What love were we shown when we were growing up? How has that influenced how we show love to others?

Agape - Love for everyone: What does that mean and how do you achieve love for everyone?

What about when people hurt us? Should we really love the guy with the dog who is begging?

And yet giving financially to causes is at a record level. We see need and we show care. This is Agape love at its best. It’s not personal; as we often don’t really know the people we are helping. The hard bit is showing Agape love to the people closest to us.

That’s where Phileo love comes in. Deep friendship. Love the people we know. It takes you up a notch from Agape. This is personal. Friends can, and sometimes do, let us down. We don’t mean to hurt people but it happens. Deep friendship overcomes the hurt and accepts people as they are.  It forgives.

Then there’s Storge – long standing love. It’s the love given unconditionally. It accepts that we have flaws and faults and allows forgiveness. This love enables its receivers to feel safe and secure, valued and loved. You see it between partners who have been together for a long time. They accept each other’s differences and don’t feel threatened by them. This is the love we need to show to our children to enable them to flourish.
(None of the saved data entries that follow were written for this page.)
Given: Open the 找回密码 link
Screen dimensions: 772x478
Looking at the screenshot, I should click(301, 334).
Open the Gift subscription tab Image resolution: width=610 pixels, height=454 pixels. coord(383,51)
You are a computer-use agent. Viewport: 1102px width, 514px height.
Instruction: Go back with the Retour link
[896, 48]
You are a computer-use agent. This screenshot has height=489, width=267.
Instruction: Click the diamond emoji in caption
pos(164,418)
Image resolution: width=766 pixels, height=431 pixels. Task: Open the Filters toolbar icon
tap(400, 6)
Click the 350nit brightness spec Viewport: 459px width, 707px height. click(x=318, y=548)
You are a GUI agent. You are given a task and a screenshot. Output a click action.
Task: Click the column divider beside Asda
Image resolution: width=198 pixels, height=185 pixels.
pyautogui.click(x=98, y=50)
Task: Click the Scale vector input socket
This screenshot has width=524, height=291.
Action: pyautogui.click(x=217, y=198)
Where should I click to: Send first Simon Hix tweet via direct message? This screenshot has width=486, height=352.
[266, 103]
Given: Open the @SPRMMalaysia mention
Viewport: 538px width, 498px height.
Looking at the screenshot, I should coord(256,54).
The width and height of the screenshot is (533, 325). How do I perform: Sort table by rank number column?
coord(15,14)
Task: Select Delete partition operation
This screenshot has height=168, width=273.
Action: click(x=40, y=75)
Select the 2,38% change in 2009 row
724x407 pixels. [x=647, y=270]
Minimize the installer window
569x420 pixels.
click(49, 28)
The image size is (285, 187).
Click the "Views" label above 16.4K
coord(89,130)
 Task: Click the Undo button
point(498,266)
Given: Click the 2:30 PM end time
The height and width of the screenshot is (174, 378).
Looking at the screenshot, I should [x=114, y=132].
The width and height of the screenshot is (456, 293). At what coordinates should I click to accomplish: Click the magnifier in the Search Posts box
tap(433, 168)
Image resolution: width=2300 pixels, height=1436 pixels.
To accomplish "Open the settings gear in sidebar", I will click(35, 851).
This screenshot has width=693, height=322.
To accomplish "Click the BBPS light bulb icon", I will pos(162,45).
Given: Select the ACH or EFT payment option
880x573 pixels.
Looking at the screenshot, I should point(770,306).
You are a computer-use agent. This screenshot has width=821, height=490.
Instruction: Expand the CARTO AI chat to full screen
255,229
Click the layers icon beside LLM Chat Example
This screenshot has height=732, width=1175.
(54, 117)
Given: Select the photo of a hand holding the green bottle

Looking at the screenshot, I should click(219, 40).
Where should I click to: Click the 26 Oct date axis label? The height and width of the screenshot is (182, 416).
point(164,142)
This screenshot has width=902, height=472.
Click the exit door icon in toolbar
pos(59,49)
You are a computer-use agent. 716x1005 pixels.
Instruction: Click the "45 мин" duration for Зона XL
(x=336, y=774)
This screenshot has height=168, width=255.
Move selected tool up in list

The last one is Eros – sexual and romantic love. This is high-octane love; a love that makes everything pale into insignificance. It happens at the start of a new relationship and then gets forgotten about as the monotony of life takes over. Many relationships flounder for lack of keeping a portion of this alive.

Of course, a crucial part of love is having fun and the enjoyment of life. Finding enjoyment in the small things, using your senses, such as: listening to birds singing, feeling the touch of the warmth of the sun on your face, watching the waves come and go at the beach, or listening to the wind rustling through the trees. These can nourish you and enable you to pass pleasure on to others.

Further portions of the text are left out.